Gli Accademici incarnano l’angoscia del Mari-adulto nello scrivere un’autobiografia, passaggio quasi obbligato nella carriera di uno scrittore, l’angoscia oltretutto di dover per forza scrivere della sua infanzia, il periodo più vivido nella sua memoria, ma anche il più tragico. L’angoscia di scrivere di suo padre e di sua madre, proponendone dei ritratti affatto encomiastici, temendo forse un ritorno dell’antica ira di lui e un rimprovero ultraterreno (e quindi più mortificante) da lei. L’angoscia inoltre che per il pubblico e i critici (gli Accademici) non sia una storia abbastanza accattivante e orrorifica, almeno non tanto quanto l’ha vissuta l’autore in prima persona. Per evitare una biografia piatta quindi Mari sceglie e si impone di raccontare non l’intera sua esistenza bensì solo alcuni degli eventi più terribili, ma anche più emblematici relativi alla sua infanzia e prima giovinezza, al suo rapporto coi genitori, al rapporto dei genitori fra di loro e con altre persone interne ed esterne alla famiglia.

L’altra catena, che per Mari è sempre stata in ogni libro un vincolo autoimposto ma anche automatico e naturale è quella del linguaggio. Mari non si lascia sedurre dalla pregnanza dei temi trattati per mollare la presa linguistica e non lascia che le parole siano un mero strumento per comunicare qualcosa di più grande, ma anzi le rende protagoniste.

Sartre nel suo più famoso saggio “Che cos’è la letteratura?” distingue la prosa e la poesia proprio in questo modo: la prosa utilizza il linguaggio per avvicinarsi all’oggetto, va al di la delle parole considerandole come segni di qualcos’altro, come meri strumenti che si logorano a poco a poco e che si gettano quando non servono più. Il poeta invece resta al di qua del linguaggio, considera le parole non come segni ma come cose, con delle precise proprietà, analoghe all’espressione di un viso o al profumo di un fiore. Esse, in quanto insieme di proprietà, diventano quasi il prolungamento dell’autore, dei suoi sensi, le sue pinze, le sue antenne, i suoi occhiali, grazie alle quali allarga la sua persona e diventa un tutt’uno con esse. Il linguaggio poetico, sartrianamente parlando, di Michele Mari mi ha tramesso questo, ovvero la palpabilità della sua persona e della sua vita grazie alle parole utilizzate.

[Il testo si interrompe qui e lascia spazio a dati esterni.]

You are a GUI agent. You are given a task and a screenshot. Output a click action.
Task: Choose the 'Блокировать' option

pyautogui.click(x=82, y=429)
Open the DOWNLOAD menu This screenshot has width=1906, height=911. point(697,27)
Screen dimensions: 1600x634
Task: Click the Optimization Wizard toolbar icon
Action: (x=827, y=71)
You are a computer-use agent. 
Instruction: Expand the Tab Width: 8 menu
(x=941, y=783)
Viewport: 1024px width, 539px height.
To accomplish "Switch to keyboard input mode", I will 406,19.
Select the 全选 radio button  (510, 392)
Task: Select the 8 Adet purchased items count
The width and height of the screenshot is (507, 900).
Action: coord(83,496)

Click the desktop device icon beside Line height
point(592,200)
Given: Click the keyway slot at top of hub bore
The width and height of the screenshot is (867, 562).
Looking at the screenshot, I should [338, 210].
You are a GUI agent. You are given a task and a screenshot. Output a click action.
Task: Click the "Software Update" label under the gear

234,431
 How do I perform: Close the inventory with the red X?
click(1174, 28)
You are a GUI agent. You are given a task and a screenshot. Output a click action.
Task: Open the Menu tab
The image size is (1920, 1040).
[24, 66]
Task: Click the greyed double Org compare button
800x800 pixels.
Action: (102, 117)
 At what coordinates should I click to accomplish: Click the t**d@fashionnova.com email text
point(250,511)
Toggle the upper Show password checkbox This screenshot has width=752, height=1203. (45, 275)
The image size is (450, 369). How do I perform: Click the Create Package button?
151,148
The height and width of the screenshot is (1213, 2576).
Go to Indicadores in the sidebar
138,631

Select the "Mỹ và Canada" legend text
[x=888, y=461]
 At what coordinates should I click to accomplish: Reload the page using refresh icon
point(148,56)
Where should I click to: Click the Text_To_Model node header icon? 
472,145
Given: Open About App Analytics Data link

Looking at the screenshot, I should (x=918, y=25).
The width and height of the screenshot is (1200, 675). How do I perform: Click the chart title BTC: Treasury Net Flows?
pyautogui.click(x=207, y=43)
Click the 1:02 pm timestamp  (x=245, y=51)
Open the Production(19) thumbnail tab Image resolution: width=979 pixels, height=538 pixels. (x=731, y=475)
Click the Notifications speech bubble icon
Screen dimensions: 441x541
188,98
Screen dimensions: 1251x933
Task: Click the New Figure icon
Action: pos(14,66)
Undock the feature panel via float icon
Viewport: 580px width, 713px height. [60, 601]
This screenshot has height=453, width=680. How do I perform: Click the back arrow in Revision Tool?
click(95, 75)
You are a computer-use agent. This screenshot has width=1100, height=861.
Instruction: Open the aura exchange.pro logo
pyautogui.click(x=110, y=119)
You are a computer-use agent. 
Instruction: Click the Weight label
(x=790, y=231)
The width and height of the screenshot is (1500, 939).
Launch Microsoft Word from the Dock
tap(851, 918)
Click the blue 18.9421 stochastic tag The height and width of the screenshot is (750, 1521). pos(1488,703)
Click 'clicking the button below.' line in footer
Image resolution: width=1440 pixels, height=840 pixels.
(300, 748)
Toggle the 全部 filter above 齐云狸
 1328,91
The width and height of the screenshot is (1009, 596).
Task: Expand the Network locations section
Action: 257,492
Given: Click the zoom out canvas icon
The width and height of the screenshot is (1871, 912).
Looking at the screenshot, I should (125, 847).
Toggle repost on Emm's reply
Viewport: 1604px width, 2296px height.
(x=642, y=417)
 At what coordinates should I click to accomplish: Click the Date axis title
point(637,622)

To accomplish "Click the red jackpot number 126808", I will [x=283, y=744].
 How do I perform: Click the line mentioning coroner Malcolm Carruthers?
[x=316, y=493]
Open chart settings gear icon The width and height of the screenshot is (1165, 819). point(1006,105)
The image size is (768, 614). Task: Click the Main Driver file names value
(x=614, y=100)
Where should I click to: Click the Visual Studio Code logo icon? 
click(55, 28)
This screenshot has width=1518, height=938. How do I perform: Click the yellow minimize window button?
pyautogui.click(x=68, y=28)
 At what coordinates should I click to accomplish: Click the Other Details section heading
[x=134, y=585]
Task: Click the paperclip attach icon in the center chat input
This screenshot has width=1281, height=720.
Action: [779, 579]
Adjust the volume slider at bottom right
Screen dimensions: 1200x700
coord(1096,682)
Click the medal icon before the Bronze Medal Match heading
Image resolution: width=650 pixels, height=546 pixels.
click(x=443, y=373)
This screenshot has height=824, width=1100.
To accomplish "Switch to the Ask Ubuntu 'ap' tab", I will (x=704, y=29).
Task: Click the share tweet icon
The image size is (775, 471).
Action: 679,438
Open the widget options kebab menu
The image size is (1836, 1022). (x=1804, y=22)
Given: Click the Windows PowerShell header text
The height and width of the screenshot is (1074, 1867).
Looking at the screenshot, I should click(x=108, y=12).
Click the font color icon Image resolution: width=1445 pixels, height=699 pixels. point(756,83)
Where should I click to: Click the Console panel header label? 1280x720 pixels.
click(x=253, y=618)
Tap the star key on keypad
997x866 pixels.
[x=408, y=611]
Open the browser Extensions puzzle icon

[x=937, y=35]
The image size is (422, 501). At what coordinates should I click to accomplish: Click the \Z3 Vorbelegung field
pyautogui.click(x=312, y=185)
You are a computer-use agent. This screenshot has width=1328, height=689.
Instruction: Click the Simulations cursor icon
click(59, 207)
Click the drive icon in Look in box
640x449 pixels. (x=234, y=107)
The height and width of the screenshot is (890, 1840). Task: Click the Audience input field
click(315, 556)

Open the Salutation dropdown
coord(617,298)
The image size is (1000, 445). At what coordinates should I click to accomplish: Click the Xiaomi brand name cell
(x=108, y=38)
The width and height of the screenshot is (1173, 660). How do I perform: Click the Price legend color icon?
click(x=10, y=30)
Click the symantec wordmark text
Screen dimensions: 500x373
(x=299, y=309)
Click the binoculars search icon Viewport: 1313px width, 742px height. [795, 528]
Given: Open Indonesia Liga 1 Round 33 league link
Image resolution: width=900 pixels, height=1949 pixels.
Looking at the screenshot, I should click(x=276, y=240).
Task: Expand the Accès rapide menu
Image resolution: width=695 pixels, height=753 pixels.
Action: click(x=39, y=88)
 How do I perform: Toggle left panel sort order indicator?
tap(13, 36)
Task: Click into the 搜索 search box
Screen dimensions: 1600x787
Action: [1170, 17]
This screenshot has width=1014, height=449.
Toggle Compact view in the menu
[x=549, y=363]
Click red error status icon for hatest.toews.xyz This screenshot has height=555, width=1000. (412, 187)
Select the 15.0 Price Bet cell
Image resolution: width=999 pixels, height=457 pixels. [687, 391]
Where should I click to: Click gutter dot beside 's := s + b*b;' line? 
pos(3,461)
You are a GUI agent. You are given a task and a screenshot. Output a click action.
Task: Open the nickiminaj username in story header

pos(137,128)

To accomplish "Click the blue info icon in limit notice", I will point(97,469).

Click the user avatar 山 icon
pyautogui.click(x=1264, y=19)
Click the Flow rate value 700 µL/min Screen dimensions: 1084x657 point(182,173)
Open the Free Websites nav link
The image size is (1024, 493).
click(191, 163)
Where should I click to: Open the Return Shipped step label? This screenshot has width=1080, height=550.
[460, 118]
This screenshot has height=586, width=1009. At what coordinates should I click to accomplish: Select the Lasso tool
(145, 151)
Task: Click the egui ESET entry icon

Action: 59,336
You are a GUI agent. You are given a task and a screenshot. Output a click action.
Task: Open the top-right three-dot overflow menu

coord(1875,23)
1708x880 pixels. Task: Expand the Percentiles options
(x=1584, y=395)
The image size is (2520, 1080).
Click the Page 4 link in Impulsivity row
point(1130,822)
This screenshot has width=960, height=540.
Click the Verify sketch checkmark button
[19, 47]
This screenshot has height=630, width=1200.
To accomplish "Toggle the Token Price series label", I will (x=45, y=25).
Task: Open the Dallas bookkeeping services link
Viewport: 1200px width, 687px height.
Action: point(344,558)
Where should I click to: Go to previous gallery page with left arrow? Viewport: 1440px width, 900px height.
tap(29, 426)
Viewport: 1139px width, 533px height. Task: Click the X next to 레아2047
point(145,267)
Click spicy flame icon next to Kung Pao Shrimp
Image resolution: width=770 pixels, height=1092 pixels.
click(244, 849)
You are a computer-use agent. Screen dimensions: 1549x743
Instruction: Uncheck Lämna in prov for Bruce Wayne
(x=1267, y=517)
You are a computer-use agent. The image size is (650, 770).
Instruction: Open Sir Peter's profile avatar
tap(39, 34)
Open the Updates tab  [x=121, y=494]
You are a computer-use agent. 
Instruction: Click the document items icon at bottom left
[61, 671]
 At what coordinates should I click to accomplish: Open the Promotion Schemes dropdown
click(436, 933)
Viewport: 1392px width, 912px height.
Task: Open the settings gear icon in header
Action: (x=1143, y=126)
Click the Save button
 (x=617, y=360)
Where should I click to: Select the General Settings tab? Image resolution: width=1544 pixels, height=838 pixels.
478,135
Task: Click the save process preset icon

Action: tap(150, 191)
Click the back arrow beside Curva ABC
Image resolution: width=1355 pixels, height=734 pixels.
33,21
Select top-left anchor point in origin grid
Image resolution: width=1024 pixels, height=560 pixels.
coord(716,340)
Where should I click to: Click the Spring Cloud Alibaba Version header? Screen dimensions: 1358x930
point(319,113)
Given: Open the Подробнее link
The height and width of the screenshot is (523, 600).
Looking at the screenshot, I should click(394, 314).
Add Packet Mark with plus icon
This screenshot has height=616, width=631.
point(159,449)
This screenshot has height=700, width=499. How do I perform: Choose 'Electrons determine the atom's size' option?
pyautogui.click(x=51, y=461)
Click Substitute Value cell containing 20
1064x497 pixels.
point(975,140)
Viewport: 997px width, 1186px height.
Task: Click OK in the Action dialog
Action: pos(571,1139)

Per fare un esempio ho notato l’importanza data alle parole storciate ironicamente e continuamente della madre, ormai alcolizzata e perennemente depressa, oppure il biascico del vecchio Accademico, scritto lettera per lettera, che lo rende presente davanti ai nostri occhi, con la stessa vividezza con cui lo vede l’autore. Leggendo questo libro noi siamo l’autore, noi arrossiamo di verecondia leggendo di quando urinava nel letto in un’età non appropriata, noi iniziamo a temere il padre Enzo Mari sperando di non incontrarlo mai, noi siamo il bambino che, nella foto di copertina, cerca intimorito ma occasionalmente coraggioso di difendere la madre da una possibile violenza.

Se la madre non lo difendeva, si formava talvolta nella mente del figlio la delirante intenzione di difenderla lui, come si evince da una fotografia scattata dal padre: autentico scudo umano, il figlio si frappone con uno sguardo che dice: “dovrai passare sul mio cadavere”.

Sartre ingloba la poesia, non la prosa (non avendo ancora letto quella di Michele Mari), nell’insieme delle belle arti proprio per il fenomeno di immedesimazione dell’autore con le sue parole, dei lettori con l’autore e quindi anch’essi con il suo linguaggio. Ecco allora l’effetto, riuscito, di questa scrittura accompagnata dagli altri elementi artistici, le fotografie: una circolare fusione di sguardi, di mondi e di storie che solo l’arte può creare.